> PROMPT 1
In the Wanna Bees project text below, which poem inspired the project?
> PROMPT 2
Return the passage of the Wanna Bees project text that starts at "- Draw a line" and ends at "it will fit.".
> PROMPT 3
According to the Wanna Bees project text, why should students use "whisper strength" pressure when tracing the bee bodies?

> TEXT FOR ANALYSIS

================================

As parents and teachers we strive to promote strong character traits in children. The poem, “Children Learn What They Live,” by Dorothy Law Nolte (you can see a copy of her poem at http://www.empowermentresources.com/info2/childrenlearn.html) is the inspiration for this project. I call it Wanna Bees, as in, “I wanna be happy, or I wanna be loyal or I wanna be honest.“ To be a positive role model, I have to “wanna be” too.
Some suggestions for words for the bees: Calm, patient, trusting, neat, creative, gentle, respectful, helpful, friends, curious, loyal, forgiving, active, kind, happy, loving, honest, good, caring, aware, courteous.
- White construction or drawing paper
- Card stock
- Bee bodies stencil (Pattern)
- Pencil and eraser
- Colored pencils
- Black Sharpie
- Colored chalk
- Make a bee body stencil for each student on card stock.
- Trace 10 or 12 bee bodies on the white paper, changing the direction and tilt of the bodies. Stress using “whisper strength” pressure while drawing. It makes erasing and covering with color easier.
- On the round end of each body draw a head, antennae, eyes and mouth. Add round ended wings and stripes to the body. Erase overlap lines where necessary.
- Make short dash marks from the back of the bee to off the page, adding loops where desired.
- Draw a line of flowers, stems, leaves and grass across the bottom of the picture.
- Write, “Wanna Bees” somewhere near the top of the page or wherever it will fit.
- With colored pencils, color the flowers, leaves and grass. Outline with the black Sharpie.
- Working with one bee at a time, color the bee with colored pencils, outline the bee and its flight with a fine black marker. With the black Sharpie write one of the character traits inside the bee body or wing.
- When all the bees are colored, lightly stroke the side of a piece of colored chalk over the complete picture. More than one color can be used, but be sure to stroke lightly.
- Gently wipe over the picture with the Kleenex.

================================

> GIVEN DATA
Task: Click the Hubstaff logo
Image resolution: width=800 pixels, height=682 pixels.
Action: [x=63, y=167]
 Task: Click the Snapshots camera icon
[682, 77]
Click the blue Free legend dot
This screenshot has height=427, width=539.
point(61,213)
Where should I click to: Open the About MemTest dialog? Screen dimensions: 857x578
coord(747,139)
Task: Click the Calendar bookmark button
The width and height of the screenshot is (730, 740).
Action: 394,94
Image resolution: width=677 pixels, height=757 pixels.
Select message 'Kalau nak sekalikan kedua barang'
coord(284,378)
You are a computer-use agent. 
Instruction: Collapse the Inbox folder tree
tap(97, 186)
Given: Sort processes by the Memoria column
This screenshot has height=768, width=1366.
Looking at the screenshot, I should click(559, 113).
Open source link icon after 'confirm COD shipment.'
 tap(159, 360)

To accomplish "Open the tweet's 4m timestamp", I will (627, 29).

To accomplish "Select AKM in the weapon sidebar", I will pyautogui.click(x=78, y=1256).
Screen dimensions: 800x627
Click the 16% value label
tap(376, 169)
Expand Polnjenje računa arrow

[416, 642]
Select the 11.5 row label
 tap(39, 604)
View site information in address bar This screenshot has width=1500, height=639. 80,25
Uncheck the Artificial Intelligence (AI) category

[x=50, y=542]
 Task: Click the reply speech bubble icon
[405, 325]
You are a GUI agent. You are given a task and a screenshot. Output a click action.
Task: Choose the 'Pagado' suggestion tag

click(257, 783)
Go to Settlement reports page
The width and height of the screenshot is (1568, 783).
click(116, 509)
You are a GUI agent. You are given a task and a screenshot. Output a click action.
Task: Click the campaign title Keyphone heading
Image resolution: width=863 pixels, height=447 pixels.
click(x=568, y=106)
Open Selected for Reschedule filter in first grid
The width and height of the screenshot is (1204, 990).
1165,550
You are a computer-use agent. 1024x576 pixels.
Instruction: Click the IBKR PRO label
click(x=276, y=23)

================================

> TASK RESULT 1
"Children Learn What They Live," by Dorothy Law Nolte.

> TASK RESULT 2
- Draw a line of flowers, stems, leaves and grass across the bottom of the picture.
- Write, “Wanna Bees” somewhere near the top of the page or wherever it will fit.

> TASK RESULT 3
Drawing with "whisper strength" pressure makes the lines easier to erase and easier to cover with color.